### TEXTO FUENTE
'''
Zen, en sánscrito dhyána, es el nombre que recibe una importante escuela de budismo chino-japonés, cuyo mayor santo es Bodhidharma.

Su forma actual, todavía viva en Japón, le fue conferida hacia el año 800 de nuestra época por el maestro chino Hyakujo. La base doctrinal en que se funda es el Maháyána. Como también su culto, su mitología y su «cosmos divino» (si cabe en general emplear esta expresión, tan equívoca, a propósito del Mabáydna). El elemento solemne de lo numinoso, que gravita en general sobre los cultos budistas y sobre la actitud de su monacato más refinado, impregna también sus maravillosos templos, galerías, imaginería religiosa, actos de culto y comportamientos personales.
'''
### DATOS PROPORCIONADOS
'''
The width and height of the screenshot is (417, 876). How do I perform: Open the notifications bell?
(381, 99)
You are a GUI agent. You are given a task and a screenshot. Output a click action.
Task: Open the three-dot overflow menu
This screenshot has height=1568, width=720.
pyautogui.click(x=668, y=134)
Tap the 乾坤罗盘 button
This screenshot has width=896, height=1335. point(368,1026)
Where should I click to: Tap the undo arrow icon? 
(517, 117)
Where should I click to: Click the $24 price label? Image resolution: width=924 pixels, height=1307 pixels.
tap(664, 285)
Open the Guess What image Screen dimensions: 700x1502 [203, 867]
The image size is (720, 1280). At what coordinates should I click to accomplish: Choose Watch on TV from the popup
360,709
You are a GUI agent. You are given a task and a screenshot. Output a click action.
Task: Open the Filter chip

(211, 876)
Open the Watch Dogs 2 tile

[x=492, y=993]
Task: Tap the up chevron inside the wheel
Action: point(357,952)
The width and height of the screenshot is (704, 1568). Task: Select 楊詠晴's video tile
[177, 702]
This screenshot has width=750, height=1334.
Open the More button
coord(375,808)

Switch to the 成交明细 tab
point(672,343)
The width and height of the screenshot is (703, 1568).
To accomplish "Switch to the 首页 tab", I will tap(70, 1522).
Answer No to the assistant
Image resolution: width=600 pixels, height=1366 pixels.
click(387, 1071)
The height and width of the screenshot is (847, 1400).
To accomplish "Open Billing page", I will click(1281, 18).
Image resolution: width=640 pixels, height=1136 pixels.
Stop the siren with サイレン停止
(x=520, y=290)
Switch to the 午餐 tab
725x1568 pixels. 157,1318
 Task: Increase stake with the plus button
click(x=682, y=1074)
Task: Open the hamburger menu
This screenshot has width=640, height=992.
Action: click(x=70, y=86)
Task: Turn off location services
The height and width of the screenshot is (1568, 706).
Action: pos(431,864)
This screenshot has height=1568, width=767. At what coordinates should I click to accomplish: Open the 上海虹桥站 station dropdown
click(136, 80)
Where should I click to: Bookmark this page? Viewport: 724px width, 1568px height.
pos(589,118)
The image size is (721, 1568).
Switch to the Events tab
'''
### OBJETIVO DE LA TAREA
Actualiza el texto sobre el zen: copia el tramo desde «Zen, en sánscrito» hasta «y comportamientos personales.» y pon «monje» en lugar de «maestro». Las filas no tienen nada que ver con el texto sobre el zen.

### SOLUCIÓN
Zen, en sánscrito dhyána, es el nombre que recibe una importante escuela de budismo chino-japonés, cuyo mayor santo es Bodhidharma.

Su forma actual, todavía viva en Japón, le fue conferida hacia el año 800 de nuestra época por el monje chino Hyakujo. La base doctrinal en que se funda es el Maháyána. Como también su culto, su mitología y su «cosmos divino» (si cabe en general emplear esta expresión, tan equívoca, a propósito del Mabáydna). El elemento solemne de lo numinoso, que gravita en general sobre los cultos budistas y sobre la actitud de su monacato más refinado, impregna también sus maravillosos templos, galerías, imaginería religiosa, actos de culto y comportamientos personales.